- EXERCISE DATA
● ● ●
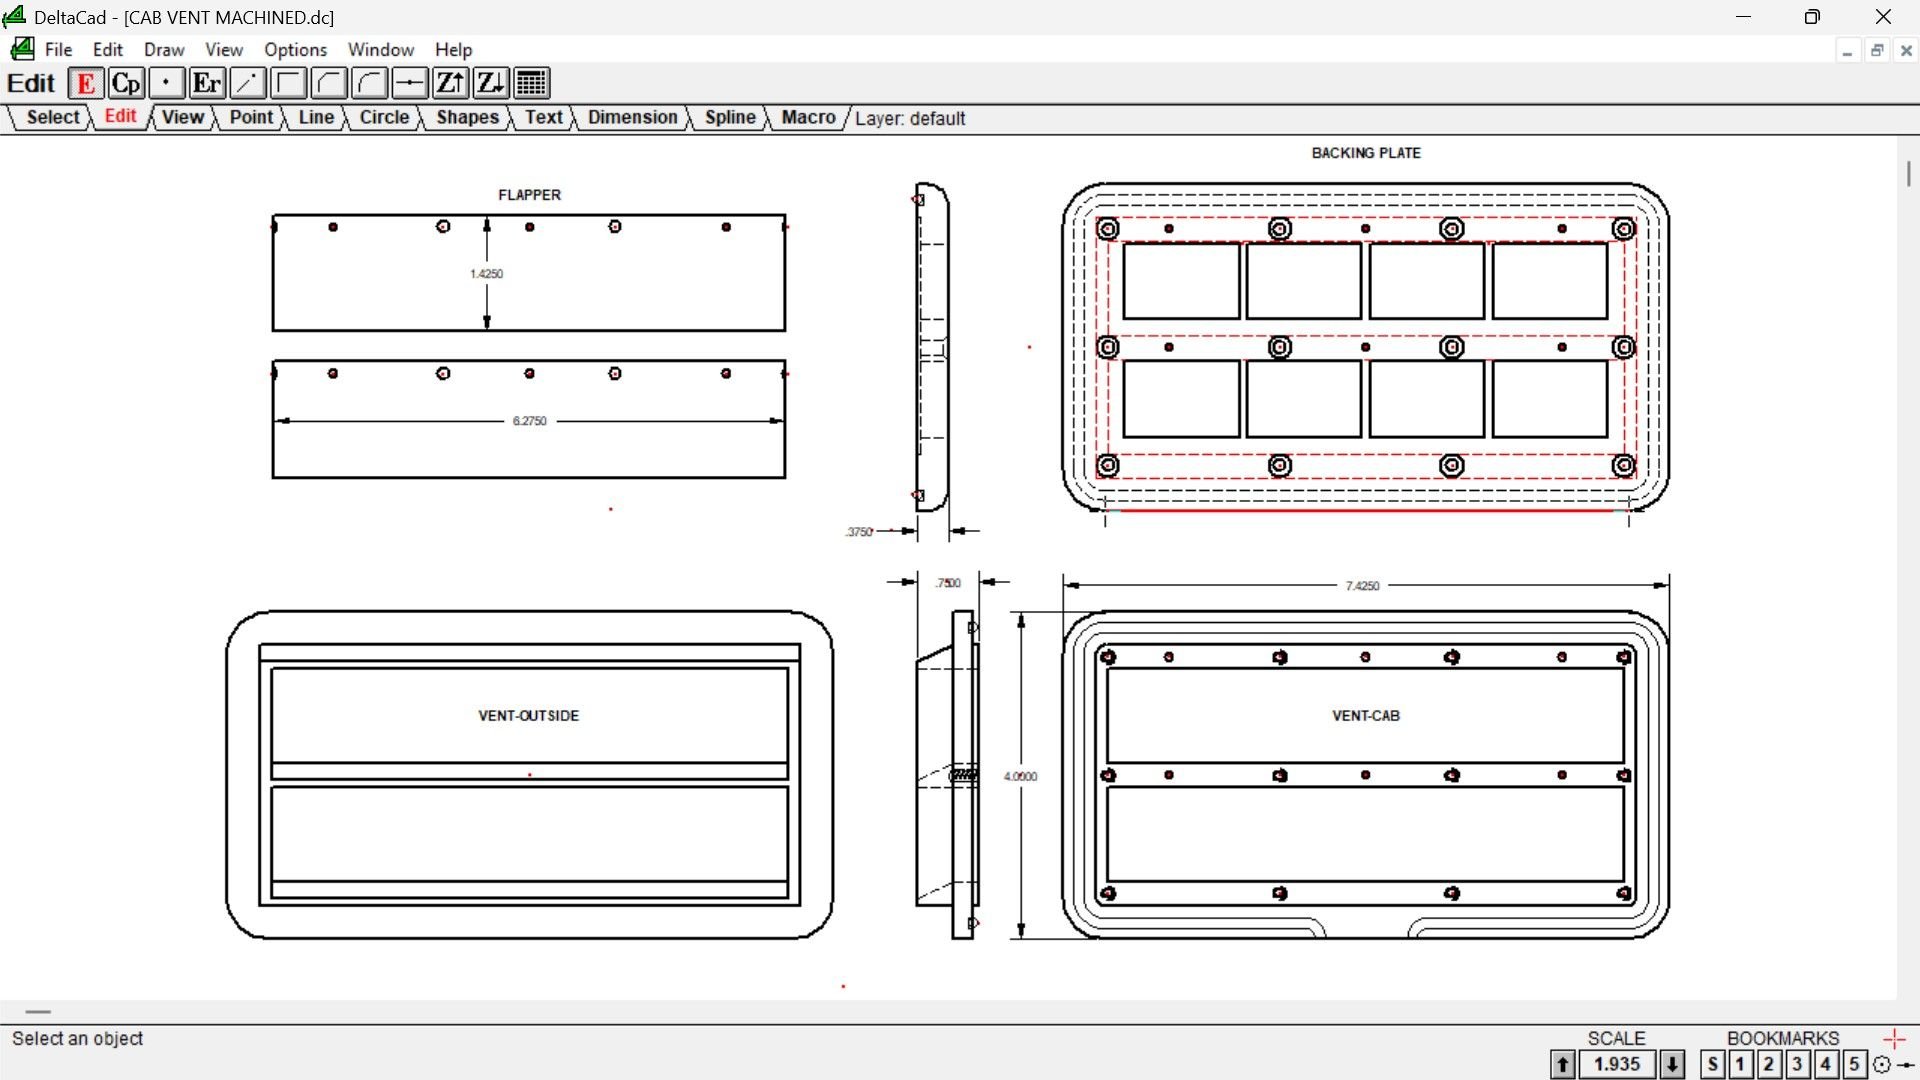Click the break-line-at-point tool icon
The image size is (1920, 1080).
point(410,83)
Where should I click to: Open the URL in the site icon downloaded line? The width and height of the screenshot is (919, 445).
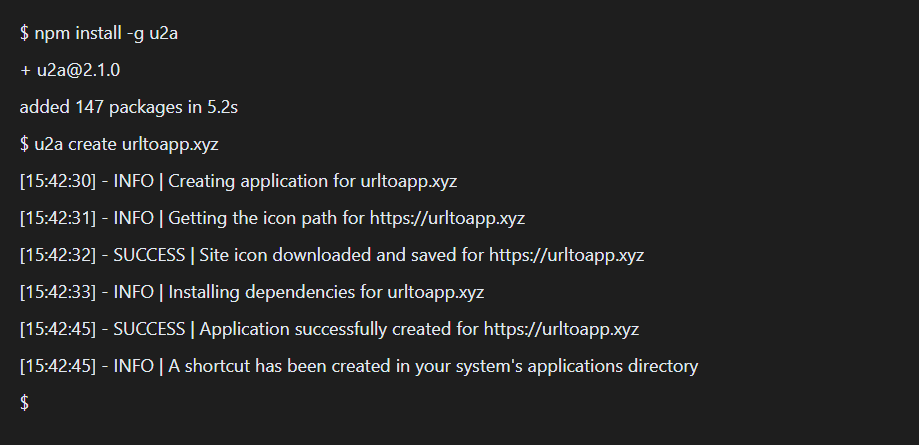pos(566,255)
● ● ●
- ASSIGNMENT
With every picture left out, print exactly the lines from the one containing "Where should I" through the final line of the material above.

- SOLUTION TO THIS TASK
Where should I click to: Open the URL in the site icon downloaded line? The width and height of the screenshot is (919, 445).
pos(566,255)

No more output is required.